And that in turn winds up continuing to feed on itself
and build into a culture of assuming that
you can always continue to invest in security.
How far is enough?
Well, for most folks, they haven't gone far enough yet.
Another way to put this is like,
how well do you want to sleep at night um you know there's
there's folks on the google security engineering team who are so smart and they work on like our
offensive security team so their full-time job is to try to hack google um and then figure out how
to prevent that and you know so i've read some of the reports and some of the ways they think, and I'm like, how do you, how do you pick up a mobile phone and go to like any website confidently knowing what
you know? Right. And like, how do you, who said anything about confidently? Yeah. How do you use
self-checkout at a supermarket and like, not just like where your, your entire full body tinfoil
hat suit. Um, but you know, I think the bigger risk
is not knowing what the risks are.
And this is a lot what we're seeing
in software supply chain too,
is a lot of security is around threat modeling,
not checklists.
But we tend to like gravitate toward checklists
because they're concrete.
But you really have to ask yourself,
like, do I need the same security properties
on my static blog website
that is stored on an S3 bucket or a GCS bucket that's public to the internet that I do on my credit card processing service?
And a lot of times we don't treat those differently.
We don't apply a different threat model to them.
And then everything has to have the same level of security.
And then everything is in scope for whatever it is you're trying to defend against.
And that is a short path to madness.
Yes.
Yes.

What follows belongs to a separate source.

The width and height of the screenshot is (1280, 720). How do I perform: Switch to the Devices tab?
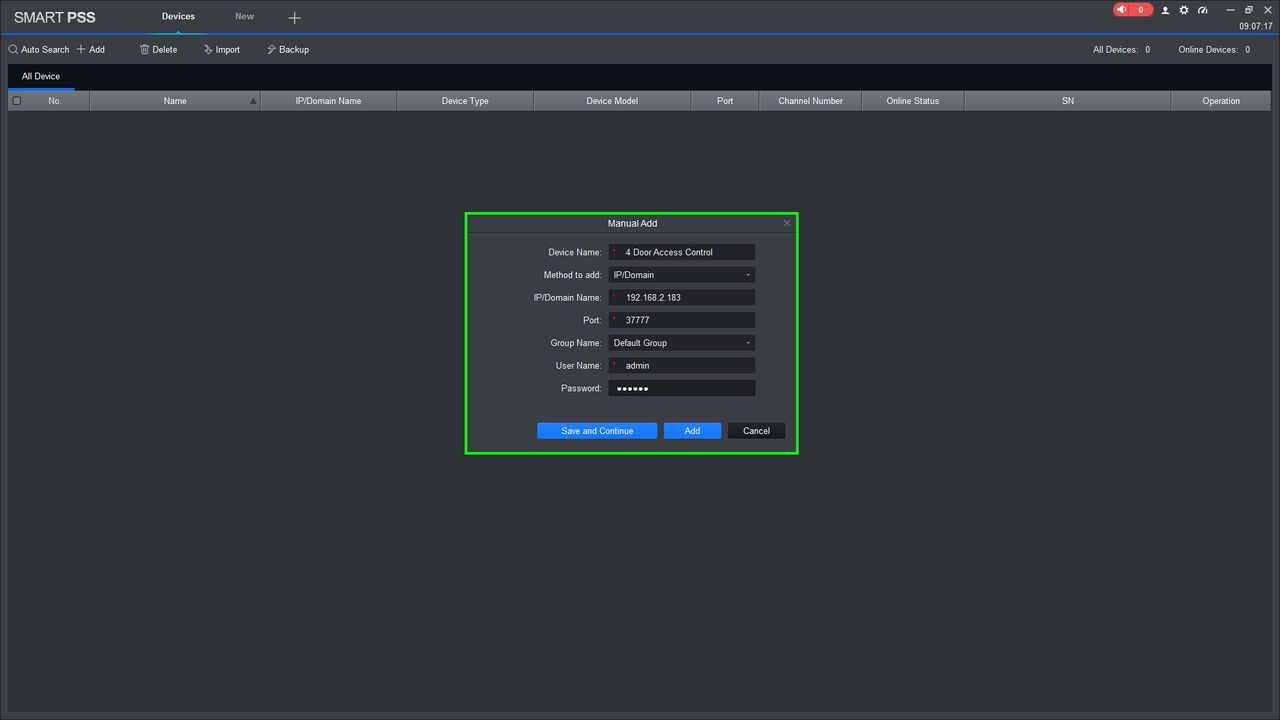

Yes.
Your static HTML files and your GCS bucket are in scope for SOC 1 and 2 because you didn't
have a way to say they weren't.
Yeah.
You've also done some, again, the nice thing about being at a company for a while, from
what I can tell, given that I've never done it until I started this place, is you move
around and work on different projects.
You were involved as well, personally, in notifications project, the joint collaboration thing between a number of
companies in the somewhat early days of the pandemic that all of our phones talk to one
another and anonymously and in a privacy preserving way, let us know that, hey, by the way, someone
you were in close contact with has tested positive for COVID-19 in the previous fixed period of time.
What'd you do over there?
Yeah, so the Explored Notifications Project was a joint effort primarily between Apple and Google to use Android and iOS devices to help stop the spread of COVID or reduce the spread of COVID as much as possible.

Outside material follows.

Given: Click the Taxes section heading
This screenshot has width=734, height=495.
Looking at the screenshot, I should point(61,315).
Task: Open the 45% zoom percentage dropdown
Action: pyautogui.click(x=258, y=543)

The idea being, because the incubation period is roughly 14 days, at least
pre-Omicron, if we could tell you, hey, you might have been exposed and get you to stay at home for
three or four days, self-isolate, we could dramatically reduce the spread of COVID.

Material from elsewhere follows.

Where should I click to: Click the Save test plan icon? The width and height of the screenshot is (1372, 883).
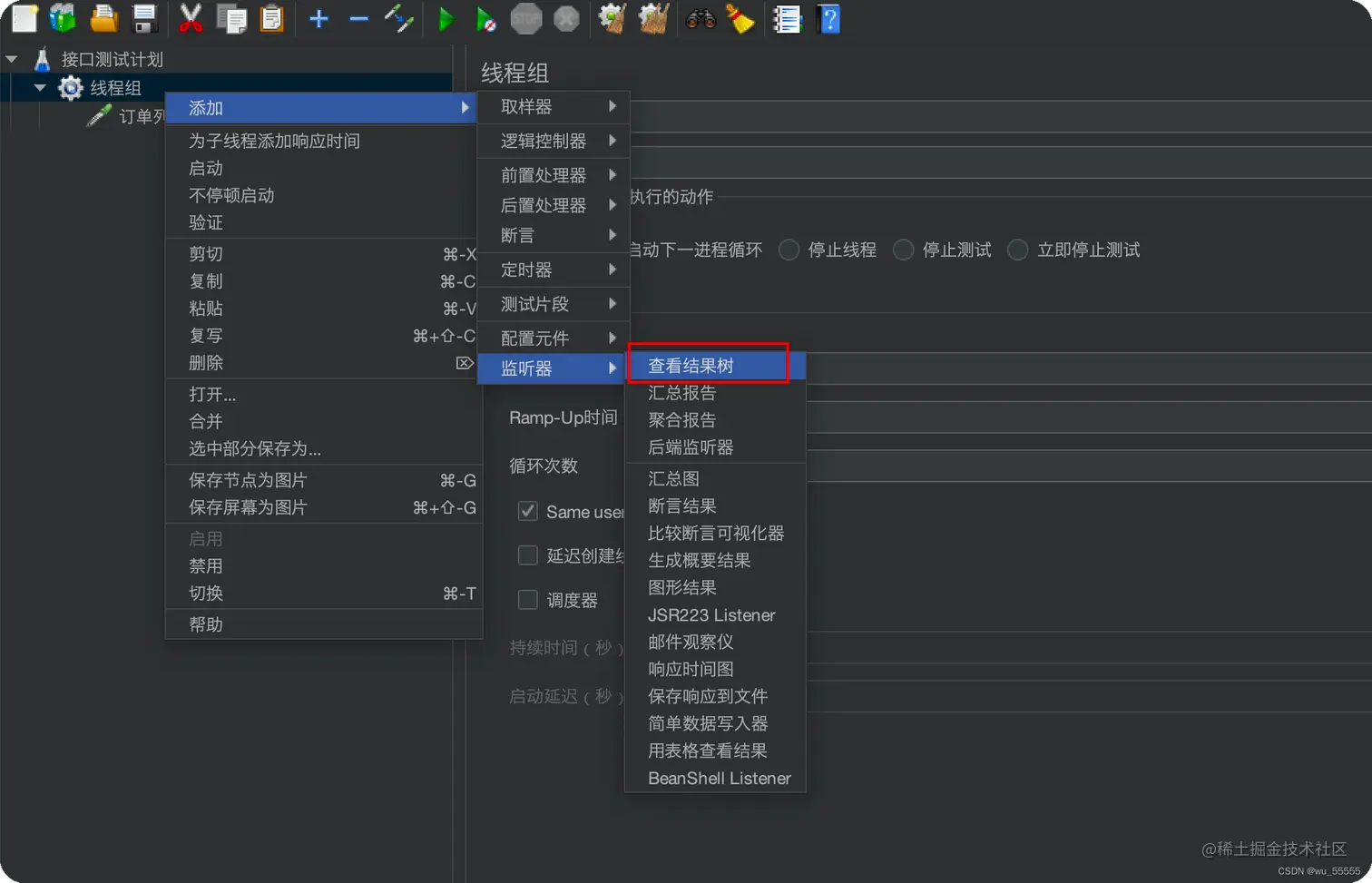[x=145, y=18]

And we know from some of the studies that have come out of the UK and European region,
the technology actually reduced the spread of cases by like 1400% in some cases.
I was one of the tech leads for the server side.
So the way the system works is it uses low energy Bluetooth on iOS and Android devices to basically broadcast random IDs.
So I know this is screaming into the cloud, but if we can just quickly screaming into
the void as a rebrand, That's basically what's happening.
You're generating these random identifiers and just like yelling them.
And there's other phones out there who are listening.
And they collect these what we call RPIs
or rolling indicators.
They have no data in them.
They're like literally like a UUID
or 32 bytes of random data.
They aren't at all like associated with your device
or your person. So then what happens is like, let's say you're in a supermarket, you're near
someone for, you know, every so often your phones exchange these IDs. If you then test positive,
those IDs go up to a centralized server. The server, again, also has no idea who you are.
So the whole thing is privacy preserving end to end. Then the server basically bundles
all of what we call the TEKs
or the temporary exposure keys
into a tarball that go up onto a CDN.
And then every night,
all of the devices that are participating in EN
download this into a local key match.
So at no point does the server ever know
that you were in a supermarket with someone else.
Only your phone knows that you came in contact
with this TEK in the past 14 days
or 21 days in some jurisdictions.
And it'll generate an exposure notification
or an exposure alert, which says like,
hey, in the past 14 days,
you've come in contact with someone
who has confirmed positive for COVID.
And then there's guidance kind of varies by state
and by health jurisdiction of like self-isolate
or go get tested or whatever.
Or go to the bar in some places, apparently.
Yeah.
The server itself is actually,
there's a verification component
because ideally, like,
we don't want people to just be like,
oh, I'm COVID positive.
And then like all their friends get an alert, right?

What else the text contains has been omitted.